On Tuesday 25th October, our program leads delivered a fantastic workshop to facilitate the development of competitive and innovative seed funding grant applications for our 2022 centre scheme.
As an Australian Research Council (ARC) Industrial Transformation Training Centre, one of our key purposes is to provide industry specific training to prepare the future workforce in the fields of joint biomechanics and orthopaedic surgery. The seed grant scheme was formulated to support the development of our researchers and to provide future research opportunities for them to apply for large grants, as well as to foster collaboration between our 4 program streams to harness our well-established network of investigators and partners across industry, academic, and the clinical orthopaedic setting. Our leadership team delivered the following advice to all grant applicants, whether they might be a PhD student, ECR, or mid-career researcher:
Prof. Lynne Bilston highlighted the importance of not limiting yourself to what you do, but to formulate the best project idea to attract the right team to get the job done. She provided the following tips:
1.Get your message across at the start
Define what problem you are trying to solve and provide an executive summary on the first page of the application. Describe why the problem, gap, or limitation is significant, and describe what your project will do to address it. Ensure you provide adequate aims and key methods, as well as to highlight the innovative or niche aspects of the project and why your team is the best to do the work.

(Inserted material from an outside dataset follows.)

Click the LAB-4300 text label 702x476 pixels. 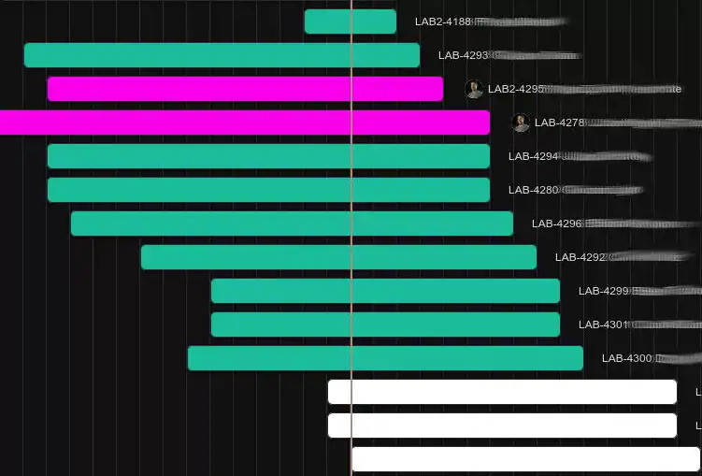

2. Directly address the selection criteria
3. Use the best possible study design and methods
Justify your choice of methods and include a statistical analysis or plan. Include pilot data to prove feasibility and ensure aims are consistent with the research plan and outcome measures. DO NOT oversimplify, ignore potential problems or confounders (say how you will manage them), or exaggerate.
4. Clearly state the outcome and significance
Define what your project will achieve such as new knowledge, new methods, the project outcomes and the overall benefit to society.
5. Be concise, concrete and clear
Know your audience (assessors and panel). Keep your language simple and logical for non-specialist panel members and avoid generalisations or hype.
6. Don’t take an unsuccessful application as a failure
As little as 10% of grant applications are successful depending on the round, so always ask for feedback and apply this for the next submission. Always seek feedback from your peers and mentors for additional insight into how to improve in the future.
Prof. Graham Kerr focused on building the best team based on diversity and the valuable contribution of each member. He shared his tips where grant titles should be in active tense and succinct. When building your team, ensure you have real expertise and real contributors, not just those added due to exceptional track records. The structure of the grant is imperative. Bear the aims in mind and focus each section to persuade the reader that this is the best idea, best team, best project, and achievable.
Prof. Justin Cooper-White emphasised openness towards new collaborations and adaptability to new ideas that inspire, even if the project scope is not what was initially envisioned. He provided the following tips:
1.Define your project (scope)
Keep your idea radar on. Attend conferences, read widely and deeply. Connect with like-minded people. Back up your idea with a literature/gap analysis
2. Form your team
Consider what expertise you have and don’t have. Seek recommendations and electronic introductions from advisors and mentors. Have a loose framework to present and be open to new ideas and changes that will ultimately improve your application.
3. Plan and source necessary resources
Define your hypothesis and aim. Define your experimental objectives. Seek advice and use your network.
4. Formulate your budget
Use guidelines always. Don’t inflate – assume budget cuts. Justify your requests with detail and a solid rationale.
5. Mange your time
Grant writing takes time, so start your concept early. Distribute workloads across the team. Allow one person to re-write the final version.
6. Manage your expectations
Outline at the start. Ensure everyone is aware of how funds will be spent and distributed. Make commitments and contributions and be prepared to resolve conflicts when they arise.
The centre thanks our Program Leaders for sharing their expertise with the team. We look forward to viewing the final written grant submissions on October 18, 2022.